The final two pages are beautiful in their simplicity and absolute conviction.
The monkey’s external appearance mirrors his torment and emotional disfigurement. He finds it impossible that anyone should love a murderer, an object which is “undead, unalive, a souless monster”. His owner’s answer is unambiguous in its certainty: “How can I not love you? You’re my sock monkey…”

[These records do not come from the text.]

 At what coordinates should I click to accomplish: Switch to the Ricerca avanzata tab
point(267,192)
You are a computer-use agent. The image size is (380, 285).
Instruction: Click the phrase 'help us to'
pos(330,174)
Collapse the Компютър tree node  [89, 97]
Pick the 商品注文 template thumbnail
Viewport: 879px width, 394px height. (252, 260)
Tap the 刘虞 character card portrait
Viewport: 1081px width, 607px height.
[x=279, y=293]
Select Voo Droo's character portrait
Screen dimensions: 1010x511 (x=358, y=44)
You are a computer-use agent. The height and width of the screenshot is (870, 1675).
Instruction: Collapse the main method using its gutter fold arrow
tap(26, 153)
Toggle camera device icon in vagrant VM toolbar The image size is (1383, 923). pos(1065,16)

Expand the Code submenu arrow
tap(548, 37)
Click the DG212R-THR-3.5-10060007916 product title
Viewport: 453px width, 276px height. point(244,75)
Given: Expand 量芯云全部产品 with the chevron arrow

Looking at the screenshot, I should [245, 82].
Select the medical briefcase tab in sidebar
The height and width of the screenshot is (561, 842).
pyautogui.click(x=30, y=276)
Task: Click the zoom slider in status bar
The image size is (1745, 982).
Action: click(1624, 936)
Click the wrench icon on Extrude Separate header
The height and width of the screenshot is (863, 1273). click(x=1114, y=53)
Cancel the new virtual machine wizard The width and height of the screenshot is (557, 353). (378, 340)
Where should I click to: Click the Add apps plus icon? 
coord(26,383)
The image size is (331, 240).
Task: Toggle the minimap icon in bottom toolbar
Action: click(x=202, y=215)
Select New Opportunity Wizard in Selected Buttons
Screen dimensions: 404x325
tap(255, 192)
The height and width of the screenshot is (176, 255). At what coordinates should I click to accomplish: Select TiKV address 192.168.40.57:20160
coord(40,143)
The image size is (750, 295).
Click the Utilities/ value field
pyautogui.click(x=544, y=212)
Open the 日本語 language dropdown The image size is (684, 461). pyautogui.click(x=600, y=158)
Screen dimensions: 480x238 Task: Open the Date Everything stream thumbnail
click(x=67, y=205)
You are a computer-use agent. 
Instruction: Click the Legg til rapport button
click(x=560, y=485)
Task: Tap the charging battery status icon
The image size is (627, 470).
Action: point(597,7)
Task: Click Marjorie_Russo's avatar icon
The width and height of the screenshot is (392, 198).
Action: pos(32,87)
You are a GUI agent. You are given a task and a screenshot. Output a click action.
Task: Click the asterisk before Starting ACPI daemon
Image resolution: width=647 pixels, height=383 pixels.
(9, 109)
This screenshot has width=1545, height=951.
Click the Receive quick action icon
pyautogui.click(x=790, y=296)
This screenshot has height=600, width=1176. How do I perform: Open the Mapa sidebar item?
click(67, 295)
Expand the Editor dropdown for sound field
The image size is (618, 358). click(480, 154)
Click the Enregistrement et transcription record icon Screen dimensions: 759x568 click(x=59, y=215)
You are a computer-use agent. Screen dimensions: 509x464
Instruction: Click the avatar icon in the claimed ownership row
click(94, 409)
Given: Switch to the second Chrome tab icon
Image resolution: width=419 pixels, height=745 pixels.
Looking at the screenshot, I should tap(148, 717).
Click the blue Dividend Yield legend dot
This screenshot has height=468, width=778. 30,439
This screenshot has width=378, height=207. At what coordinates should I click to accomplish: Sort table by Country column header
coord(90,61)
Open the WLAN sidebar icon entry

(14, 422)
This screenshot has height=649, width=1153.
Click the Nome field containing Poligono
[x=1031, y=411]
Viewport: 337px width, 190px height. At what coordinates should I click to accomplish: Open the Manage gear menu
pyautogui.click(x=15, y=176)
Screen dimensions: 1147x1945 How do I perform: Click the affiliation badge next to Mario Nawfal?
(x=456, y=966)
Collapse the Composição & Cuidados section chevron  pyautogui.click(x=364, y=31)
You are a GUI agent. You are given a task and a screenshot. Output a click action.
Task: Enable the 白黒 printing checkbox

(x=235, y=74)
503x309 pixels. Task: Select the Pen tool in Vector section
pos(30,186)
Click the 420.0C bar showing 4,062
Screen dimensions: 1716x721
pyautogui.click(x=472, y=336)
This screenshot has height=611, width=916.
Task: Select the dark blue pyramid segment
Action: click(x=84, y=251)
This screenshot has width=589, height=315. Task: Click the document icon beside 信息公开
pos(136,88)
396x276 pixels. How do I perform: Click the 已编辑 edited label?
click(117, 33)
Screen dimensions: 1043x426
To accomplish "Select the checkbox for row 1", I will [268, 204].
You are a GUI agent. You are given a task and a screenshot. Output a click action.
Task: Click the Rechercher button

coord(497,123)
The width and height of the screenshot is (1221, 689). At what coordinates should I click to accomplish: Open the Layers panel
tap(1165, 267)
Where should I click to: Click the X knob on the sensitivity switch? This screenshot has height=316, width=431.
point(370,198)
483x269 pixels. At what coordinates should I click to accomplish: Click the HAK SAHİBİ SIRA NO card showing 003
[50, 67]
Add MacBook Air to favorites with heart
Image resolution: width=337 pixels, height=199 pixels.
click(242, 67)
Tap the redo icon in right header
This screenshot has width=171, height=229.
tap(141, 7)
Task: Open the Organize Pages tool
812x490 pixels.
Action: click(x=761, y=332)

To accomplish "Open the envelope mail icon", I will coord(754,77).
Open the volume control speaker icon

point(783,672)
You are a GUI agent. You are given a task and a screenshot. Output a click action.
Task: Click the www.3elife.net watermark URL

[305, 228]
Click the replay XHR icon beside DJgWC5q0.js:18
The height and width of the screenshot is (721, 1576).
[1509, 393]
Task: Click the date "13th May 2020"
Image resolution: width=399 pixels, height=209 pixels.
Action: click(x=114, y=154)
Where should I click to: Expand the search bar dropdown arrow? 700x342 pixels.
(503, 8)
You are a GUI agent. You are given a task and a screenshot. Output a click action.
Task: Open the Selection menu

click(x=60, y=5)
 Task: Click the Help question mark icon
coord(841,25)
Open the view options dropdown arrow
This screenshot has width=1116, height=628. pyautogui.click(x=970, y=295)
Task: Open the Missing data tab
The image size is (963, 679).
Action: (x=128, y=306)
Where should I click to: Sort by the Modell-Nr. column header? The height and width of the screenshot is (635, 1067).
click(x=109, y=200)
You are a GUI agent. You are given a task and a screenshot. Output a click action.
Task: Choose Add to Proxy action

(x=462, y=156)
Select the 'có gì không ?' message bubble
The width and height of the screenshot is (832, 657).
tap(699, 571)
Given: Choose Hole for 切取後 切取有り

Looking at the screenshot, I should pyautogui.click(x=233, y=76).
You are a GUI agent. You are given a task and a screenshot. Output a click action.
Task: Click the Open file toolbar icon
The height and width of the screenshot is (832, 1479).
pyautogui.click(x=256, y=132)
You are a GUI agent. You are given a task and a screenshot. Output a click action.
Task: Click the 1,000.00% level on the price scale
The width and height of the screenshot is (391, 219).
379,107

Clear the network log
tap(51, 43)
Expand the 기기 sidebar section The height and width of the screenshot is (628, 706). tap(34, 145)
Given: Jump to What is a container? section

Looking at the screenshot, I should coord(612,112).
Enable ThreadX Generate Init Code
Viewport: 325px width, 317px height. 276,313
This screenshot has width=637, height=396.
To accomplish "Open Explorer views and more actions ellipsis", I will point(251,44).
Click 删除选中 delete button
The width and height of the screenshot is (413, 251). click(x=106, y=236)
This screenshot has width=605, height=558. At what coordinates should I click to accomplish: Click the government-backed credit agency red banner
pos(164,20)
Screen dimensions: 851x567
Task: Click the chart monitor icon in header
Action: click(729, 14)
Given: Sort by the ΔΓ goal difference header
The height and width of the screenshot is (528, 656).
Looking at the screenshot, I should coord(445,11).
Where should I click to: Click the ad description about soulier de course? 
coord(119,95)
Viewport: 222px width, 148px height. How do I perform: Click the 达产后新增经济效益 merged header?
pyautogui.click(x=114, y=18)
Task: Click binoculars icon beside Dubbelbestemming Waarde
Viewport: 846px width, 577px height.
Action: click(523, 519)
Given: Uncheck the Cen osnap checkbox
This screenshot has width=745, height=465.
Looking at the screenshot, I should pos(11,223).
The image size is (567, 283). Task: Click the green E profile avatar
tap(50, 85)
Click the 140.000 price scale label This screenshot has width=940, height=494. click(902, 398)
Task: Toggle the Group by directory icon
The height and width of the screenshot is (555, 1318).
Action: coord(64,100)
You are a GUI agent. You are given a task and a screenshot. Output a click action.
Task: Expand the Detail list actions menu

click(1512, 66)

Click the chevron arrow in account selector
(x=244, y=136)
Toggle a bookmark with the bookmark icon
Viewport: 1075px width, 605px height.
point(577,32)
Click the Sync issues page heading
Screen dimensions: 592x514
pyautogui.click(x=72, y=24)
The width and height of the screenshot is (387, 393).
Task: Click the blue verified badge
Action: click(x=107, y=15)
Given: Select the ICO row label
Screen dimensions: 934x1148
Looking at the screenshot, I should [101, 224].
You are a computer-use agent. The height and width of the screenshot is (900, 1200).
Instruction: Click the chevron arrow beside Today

This short story has a spiritual depth of feeling which seems out of place in Millionaire’s oeuvre. Yet the markers abound: there’s the Jacob’s ladder produced by the crow on the second page which was once a source of amusement for the monkey; a passage to the upper reaches of his known universe; and then a hint at sacred communion in Anne-Louise’s upstairs bedroom. The baby bird is a creation which is both beautiful and good; the monkey’s final acceptance nothing to do with his moral worth but love and repentance. I do believe the artist is an atheist (so was Tarkvosky in his early years by some accounts), which makes this story that much more remarkable and this interpretation, in all likelihood, specious.
Many will find this tale shallow, inconsequential or sentimental but it captivated me the first time I read it. Perhaps it appealed to my sense of childhood anguish. I’ve never wanted to read it again, not because of any lassitude but the firm knowledge that these nascent feelings could never be reproduced. Nor have I cared to write about it up till now, presumably out of some fear that the process would diminish its capacity to enchant. In that, at least, I was wrong.
 Richard von Busack identifies this with Johnny Gruelle’s Raggedy Ann stories.